A Study of Reading Habits in the Age of Aquarius, or, The Novel as Time Machine

 

i.

IN MARCH OF 2011, I was on a panel with three other novelists at the Quais du Polar literary festival in Lyon, France. We were there, if memory serves, to talk about strong female protagonists in crime fiction, but the discussion wound up encompassing much more than that. At one point, we were asked about the utility of the novel. In a century of smart phones and dumb tweets, with attention spans shorter than ever, what possible purpose could such an analog medium serve?

I had no ready answer for such an existential question. Fortunately, the French novelist Sylvie Granotier was prepared. It is exactly the analog nature of the form that makes the novel so necessary, she said. In a world of ADHD, she explained—in English as fluent as my French was not—the novel, alone among the art forms, demanded more, not less, attention from its readers. Only the novel could combat the erosion of our collective ability to focus. And it did this by insisting that its readers move at the deliberate pace set by the novelist.

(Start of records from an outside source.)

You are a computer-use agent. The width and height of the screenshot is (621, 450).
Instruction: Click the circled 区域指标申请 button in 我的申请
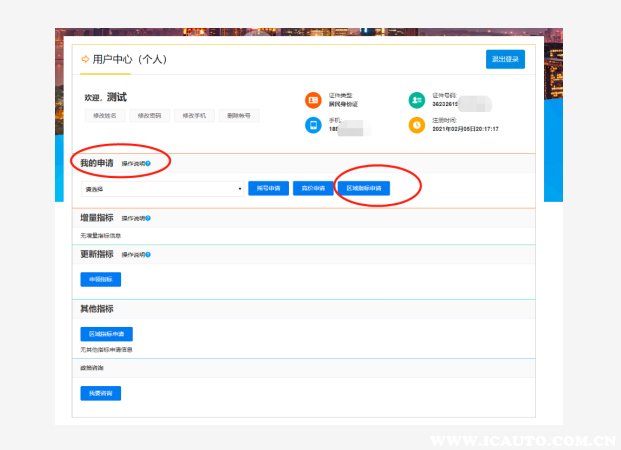(363, 188)
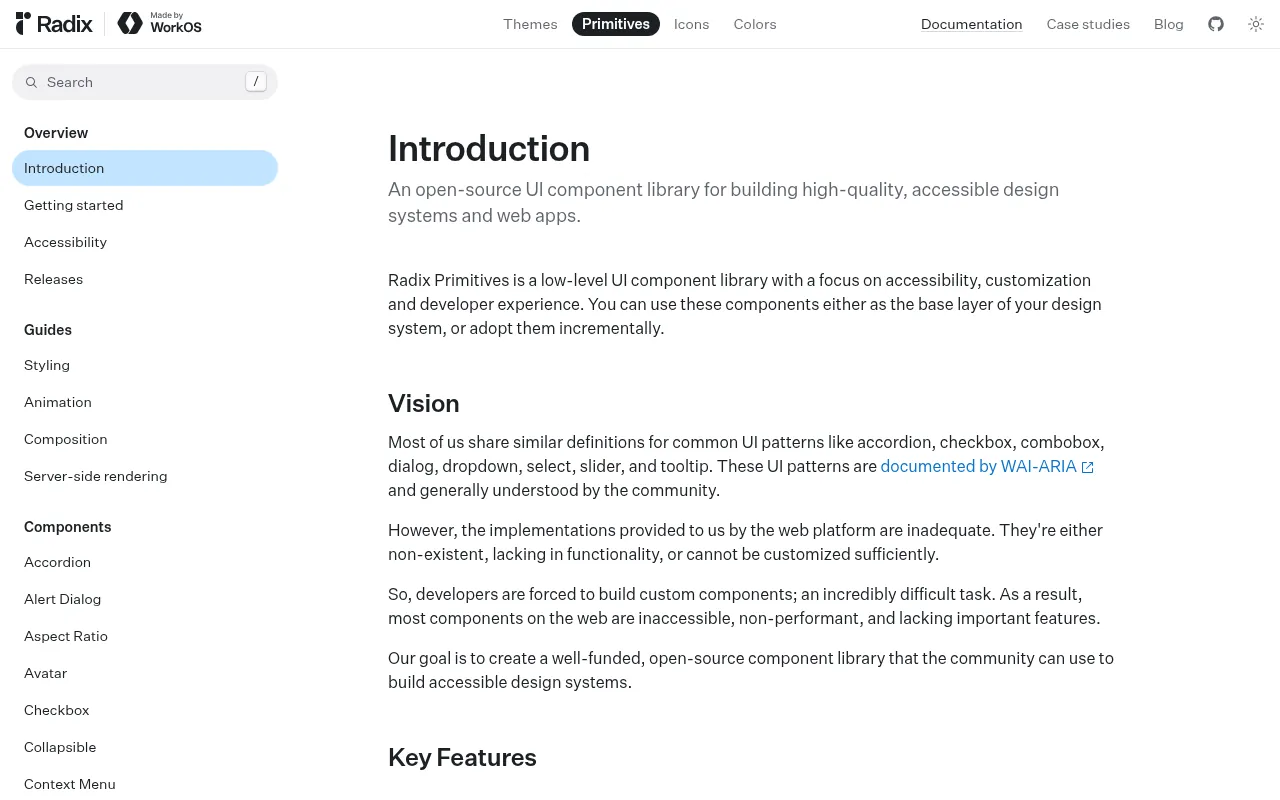Open the Colors tab

tap(755, 24)
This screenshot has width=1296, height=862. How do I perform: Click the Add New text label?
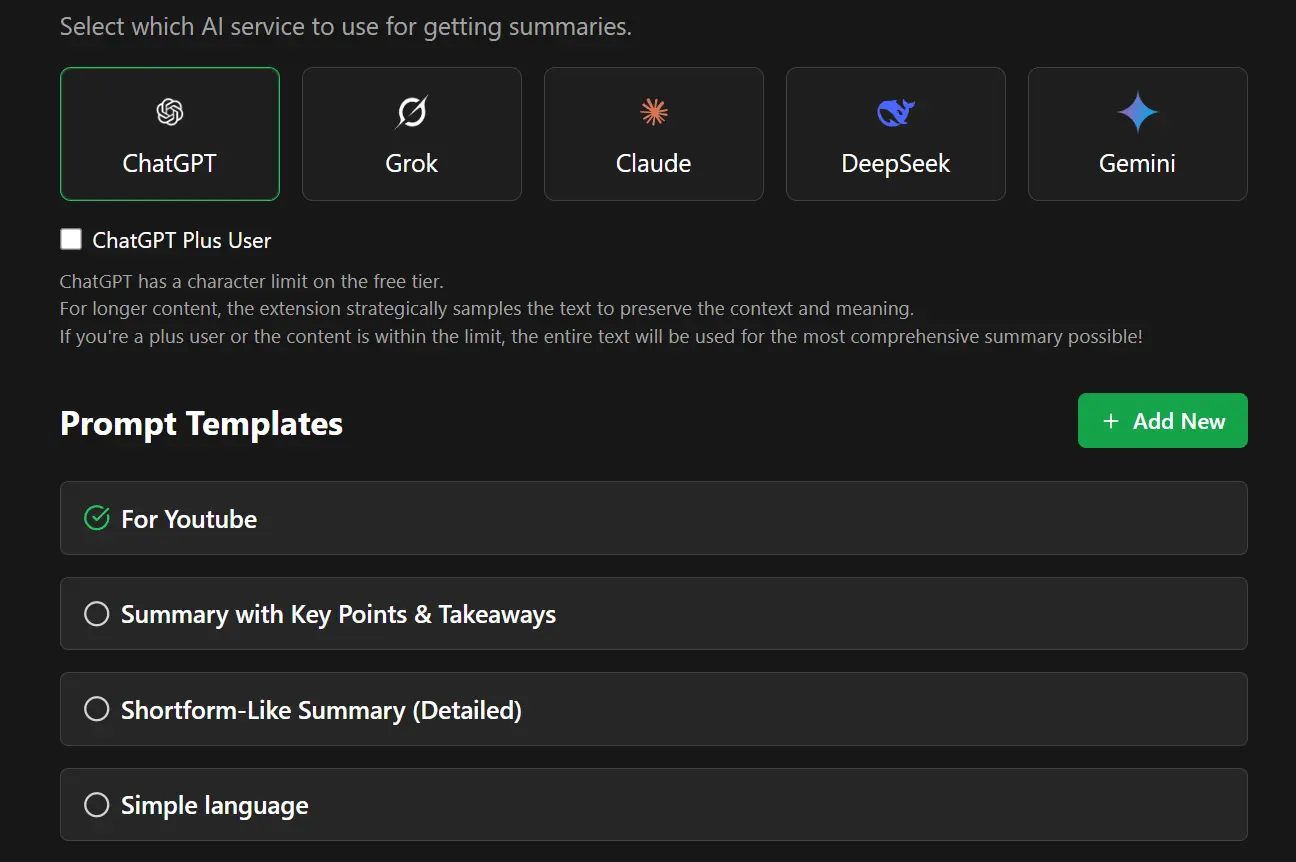[1179, 421]

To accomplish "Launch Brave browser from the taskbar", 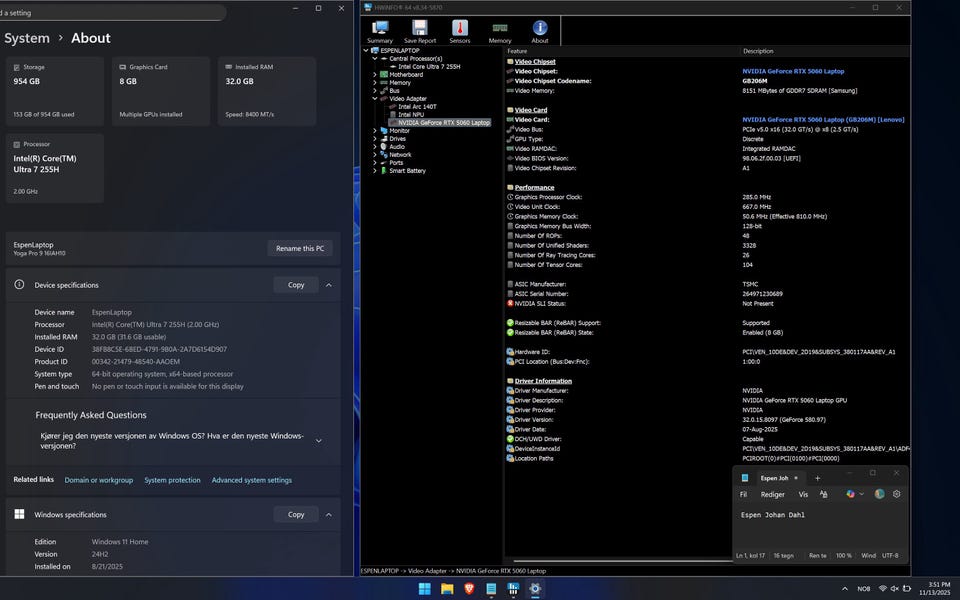I will [x=469, y=588].
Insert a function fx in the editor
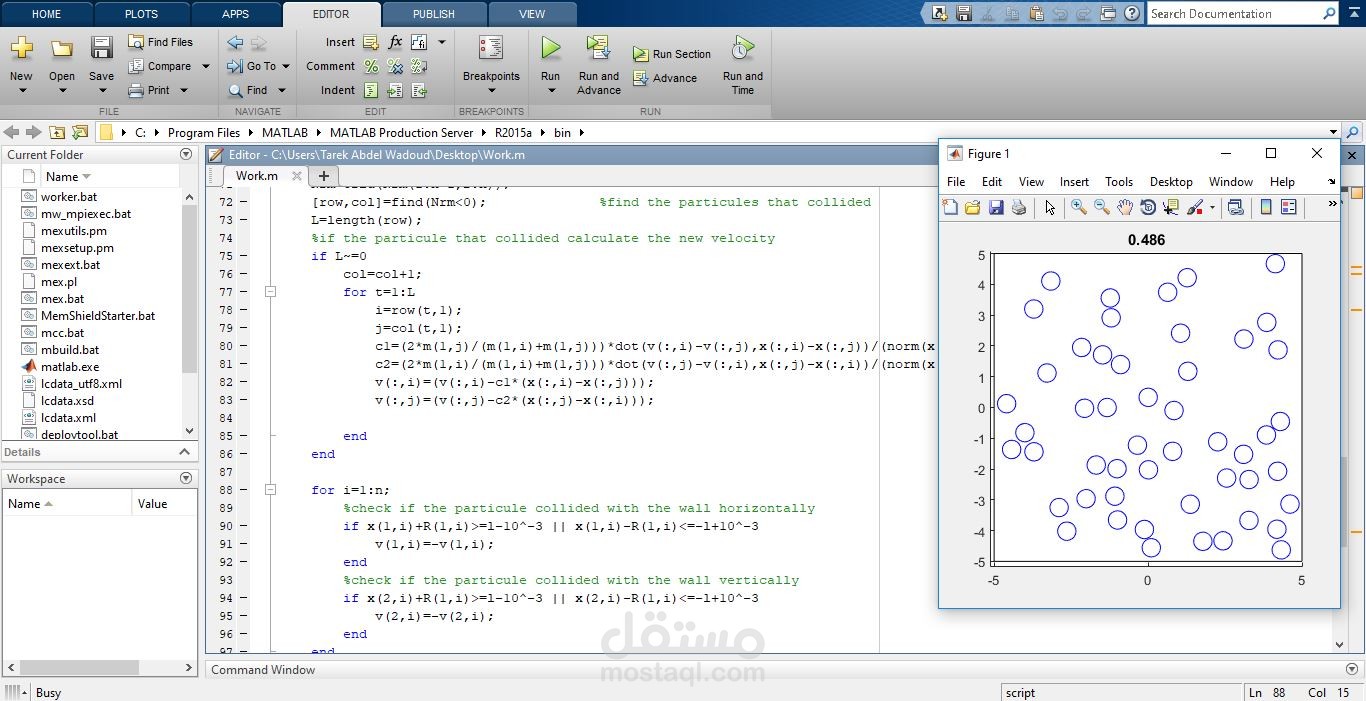Viewport: 1366px width, 701px height. 394,41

“The power of the novel,” she said, “lies in its ability to stop time.”

 

ii.

In his column in The Believer some years ago, Nick Hornby wrote in praise of the short novel—the work of fiction that, as he put it, if you start reading when the plane taxis along the runway at LAX, you will be just wrapping up as the wheels hit the tarmac at JFK. His novels all meet this criteria. So do mine. Indeed, the lion’s share of fiction churned out by the big publishing houses seems to be written with the sole purpose of amusing the bored business traveler.

It is interesting that Hornby chooses the duration of a transcontinental flight as his fiction-reading threshold. In flight, our smartphones must be set to airplane mode, and this is the only time when we are not free to text, tweet, check our e-mail, scour the Facebook feed, or post pictures to Instagram. In order to be truly “unplugged” in our technophiliac age, we must be in a 747 at a cruising altitude of 30,000 feet. Our Emersonian cabin in the woods is a cabin in the sky.

The other reading venue heavily promoted by publishing houses is the seashore. “The perfect beach read,” many a capsule review will announce of a novel, the implication being that only at those moments when sand and surf prevent use of our handheld electronic gadgetry will we deign to glance at something printed on paper. “Beach read” is a white towel of surrender, an admission that a novel can never compete with the myriad forms of more interactive entertainment now on offer.

Airplanes, beaches, and the third novel-reading locale is even less distinguished: the bathroom. I recall a post on The Nervous Breakdown a few years back, in which Brad Listi—whose novel is titled, significantly, Attention. Deficit. Disorder.—suggested that the toilet was the last bastion of the reader of novels. Commentators chimed in, revealing which works of fiction they had consumed in the can.

Restroom reading works for High Fidelity and About a Boy. It works for Attention. Deficit. Disorder., and both of my books, and pretty much anything you can buy at a supermarket: the entire output of Nicholas Sparks, Steve Martini, James Patterson, Patricia Cornwall, etc. But other books, better books, demand more from us. Unless one suffers from a particularly virulent strain of irritable bowel syndrome, one cannot consume The Savage Detectives while defecating.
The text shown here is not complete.